We do well to remember the community in which we serve. Our saving 15k on food and those who provide it has cost the catering company this amount. If enough meetings go virtual, the entire industry will collapse, umemployment, social ill flowing out of it will follow. Minimum wage earners forced on the breadline. Profligate waste is not Christian living. Pretending our future stability (financially and numerically) is not tied to the city in which we serve and proclaim is short sighted. Yes we save money. And I can also stay at home and choose much better preachers than the local vicar, and not have to pay/tithe for the trouble.

Once we head down that route, where we squirrel away our resources at real cost to our community, we can hardly expect to count and that same communuties support for, oh I don't know, things like a Cathedral for instance.

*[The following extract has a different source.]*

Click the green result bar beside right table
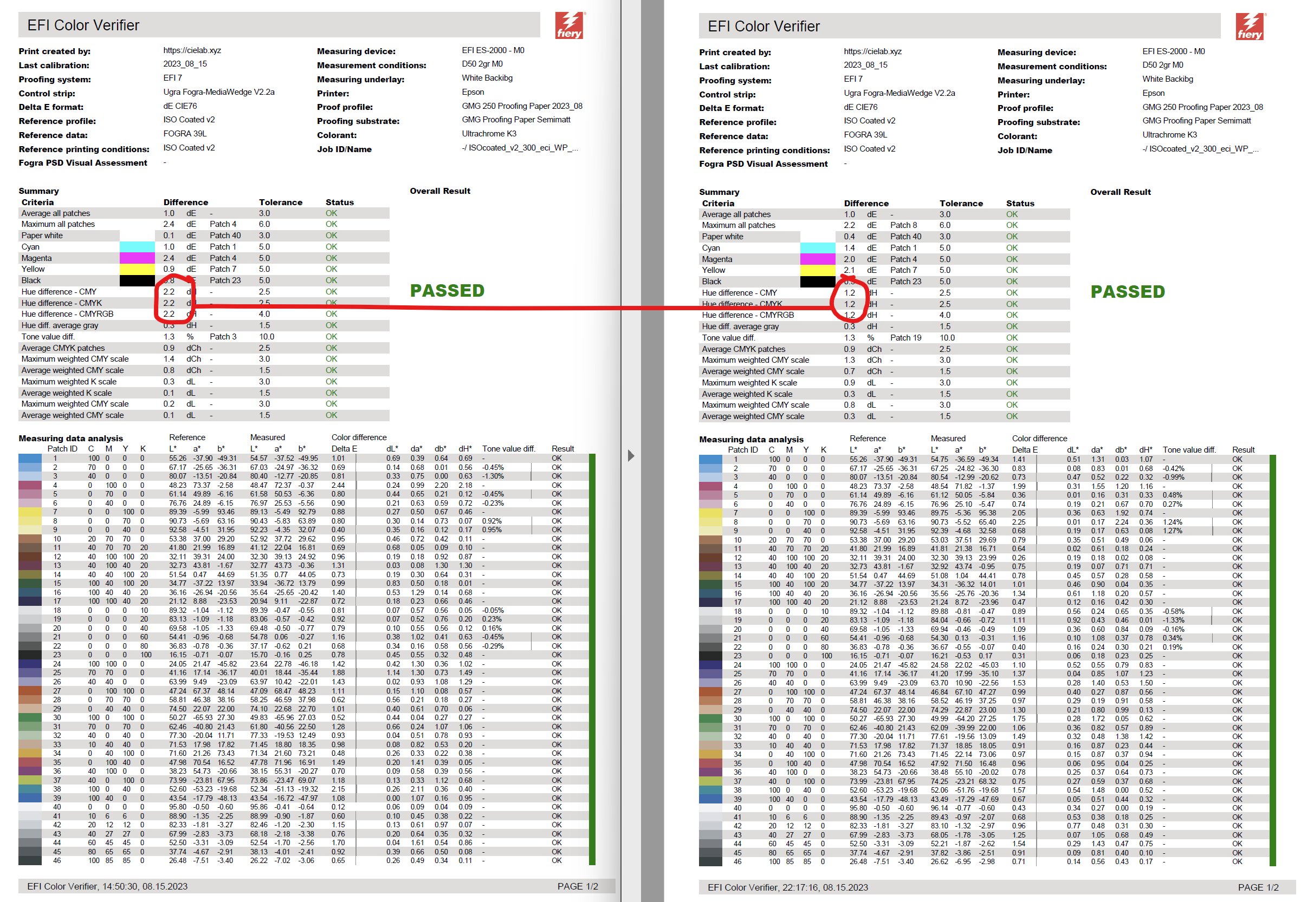The height and width of the screenshot is (902, 1307). [x=1272, y=660]
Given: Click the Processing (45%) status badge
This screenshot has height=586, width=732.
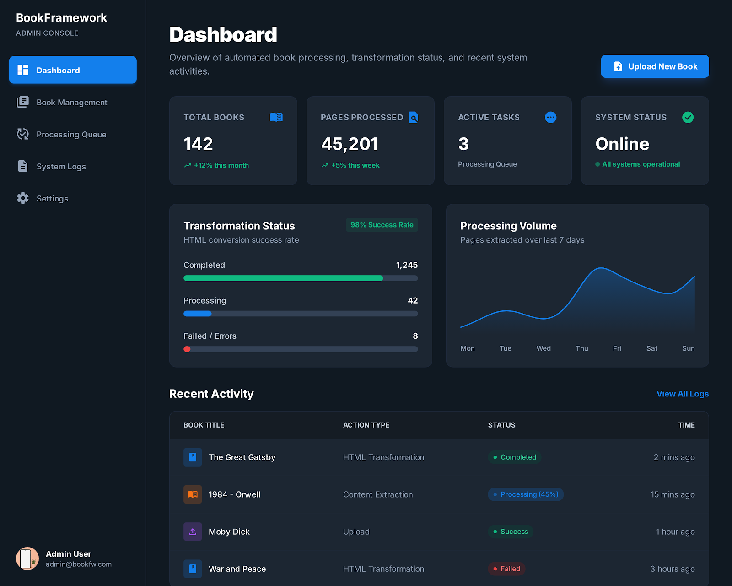Looking at the screenshot, I should (525, 494).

The Zoom Synod was from where I sat a success given the nessicity of limited numbers. I would however for the reason above rather see people face to face, and spread the love, and the not inconsiderable wealth round.



Father Ron said...

With your permission, Bishop Peter; may I proffer today's Message from Pope Francis - a timely reminder that God's gift of salvation is much broader than our understanding of it. We are all in this together, depending on one another:

"WEDNESDAY SEPTEMBER 16, 2020

“The experience of the pandemic has taught us that none of us is saved alone. We have experienced at first hand the vulnerability of the human condition that is ours and that makes us one family. We have come to see more clearly that each of our personal choices affects the lives of our neighbours, those next door and those in distant parts of the world. The turn of events has forced us to recognize that we belong to one another, as brothers and sisters dwelling in a common home. Having failed to show solidarity in wealth and in the sharing of resources, we have learned to experience solidarity in suffering.”

Pope Francis

Anonymous said...

Offhand, cam, I can think of three ways that synods might hereafter Zoom about (or Skype or Team etc).

One is to try to have as parliamentary a meeting as one can through cameras and mics. Apart from emergencies and certain high stakes decisions, that does not seem very interesting. It does employ caterers as much as ever.

Another is to meet in person for a synod's bones, but to use cameras and mics as its eyes and ears. Obviously, committees can zoom in a freestyle way throughout the year. But more interestingly, the cameras and mics of interested Anglicans might upload more of what happens into the care of a curator. Caterers could find themselves serving more dinners to fewer people than before.

So finally, an online ecology like those of Wikipedia, Reddit, TED, etc could replace synods as we know them. Anglicans interested in a more charismatic polity (eg Andy Lord) have been dreaming of this for quite awhile. Caterers would be engaged more occasionally for events ranging from small to huge.

But if you know a really good caterer, why not just schedule a messianic banquet?